It's been over a week now and the creative world is still reeling from the effects of Brexit. But the real question going forward, is how this seismic economic shift will affect not only the future of the UK and its creative industries, but the reputation of our fair country. In short; the brand that is the United Kingdom. Futurebrand has certainly been asking these questions, and has been taking them very seriously indeed. Too seriously some might perhaps argue, but then, given the agency's reputation as the “Creative future company,” we expected nothing less.
Now that the UK has definitely voted to leave the European Union (though when that actually happens remains very much up in the air at this point), the agency has looked extensively at data from their global research into country brand and organisational perception strength in order to understand how far “Brand UK” and its largest companies stand alone, or depend on European associations. FutureBrand has drawn on two of its own global research studies to examine the ways in which the perception of the UK as a brand might adjust now it is outside the European Union. One study assesses country brand strength (the Country Brand Index) and the other explores the perceptions of the PwC top 100 global companies by market capitalisation (the Futurebrand Index).
The UK’s country brand strength according to the research ranks at a lowly 12th in the list of top country brands, and is the 5th most strongly perceived country in the EU. The reasoning behind the list is that, if a country scores highly as a brand, it is more likely to draw tourism and be more attractive as a business partner. The perception of the UK varies depending on the various dimensions the study examined. One of the UK’s weakest perception scores is in “Political freedom,” but obviously, since the UK’s electorate decided to declare its independence from the EU, this perception may alter dramatically. However, one of the strongest scores the UK got was within the studies “Made in” sector, which assesses peoples’ perception of the quality of the goods the UK produces, which obviously bodes well for us post-Brexit. Currently, the study shows that the UK ranks 9th overall for the dimension “Would like to buy products made in that country.” If the decision to leave the EU does have a negative effect on demand or access to UK exports as the remain campaign claimed, however, this perception may start to weaken. The research also showed that brand UK relied on an overseas perception that it was a good place to live and study. If Brexit makes this harder or less attractive, then brand UK may be hit and its standing in relation to other country brands will be diminished. Other positive perceptions of Brand UK include its infrastructure, public services, heritage and historical points of interest. These factors do not necessarily depend on its membership of the European Union. This correlates with the fact that Switzerland and Norway both rank higher than most member states of the EU.

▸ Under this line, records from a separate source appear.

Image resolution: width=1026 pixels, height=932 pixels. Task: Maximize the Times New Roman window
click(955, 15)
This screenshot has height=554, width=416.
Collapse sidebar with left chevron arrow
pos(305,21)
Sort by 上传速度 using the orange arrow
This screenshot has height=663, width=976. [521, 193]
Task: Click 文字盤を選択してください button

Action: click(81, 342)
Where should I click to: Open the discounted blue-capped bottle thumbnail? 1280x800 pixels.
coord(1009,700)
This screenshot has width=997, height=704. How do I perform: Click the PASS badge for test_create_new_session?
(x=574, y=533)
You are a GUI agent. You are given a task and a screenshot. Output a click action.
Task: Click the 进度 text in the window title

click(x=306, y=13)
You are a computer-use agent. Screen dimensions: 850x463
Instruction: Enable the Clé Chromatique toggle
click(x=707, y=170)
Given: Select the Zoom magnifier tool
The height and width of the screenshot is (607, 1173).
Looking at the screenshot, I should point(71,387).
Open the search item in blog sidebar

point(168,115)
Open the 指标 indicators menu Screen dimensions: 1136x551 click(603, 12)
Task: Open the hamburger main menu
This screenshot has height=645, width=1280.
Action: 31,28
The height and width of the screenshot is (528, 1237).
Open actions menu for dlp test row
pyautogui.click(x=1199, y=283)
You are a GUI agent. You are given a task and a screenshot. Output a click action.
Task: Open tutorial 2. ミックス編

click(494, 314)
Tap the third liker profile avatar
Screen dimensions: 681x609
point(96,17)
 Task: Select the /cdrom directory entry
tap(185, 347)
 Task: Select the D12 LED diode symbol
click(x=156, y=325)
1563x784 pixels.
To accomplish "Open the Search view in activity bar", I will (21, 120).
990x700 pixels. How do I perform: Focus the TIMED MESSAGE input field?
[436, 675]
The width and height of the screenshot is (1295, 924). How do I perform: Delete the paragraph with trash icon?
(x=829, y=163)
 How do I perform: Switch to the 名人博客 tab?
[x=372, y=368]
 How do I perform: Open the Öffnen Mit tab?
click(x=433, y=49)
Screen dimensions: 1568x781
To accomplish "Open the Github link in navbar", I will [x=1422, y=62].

The FutureBrand Index is the second piece of research Futurebrand conducted and examines the PwC top 100 global companies. The results show the UK’s largest international companies are less likely to be seen as moving ahead in the next three years following the Brexit. The largest UK listed companies in 2016 are Unilever, HSBC, British American Tobacco, SABMiller, BP, GlaxoSmithKline and Vodafone. 3000 people worldwide were surveyed in May and were asked: “Where do you see these companies in three years’ time?”. The results show 49% are “Moving ahead,” 37% are “Standing still” and 14% are “Falling behind.” These results compare to a rest of the world average of 58%, 34% and 8%. Although FutureBrand did not ask in the survey why these perceptions are weaker they could be attributed to the uncertainty of the country’s future pre-referendum. Now the UK has voted to leave the EU and its position outside the EU starts to become clearer these perceptions may start to strengthen again. As ever, only time will tell.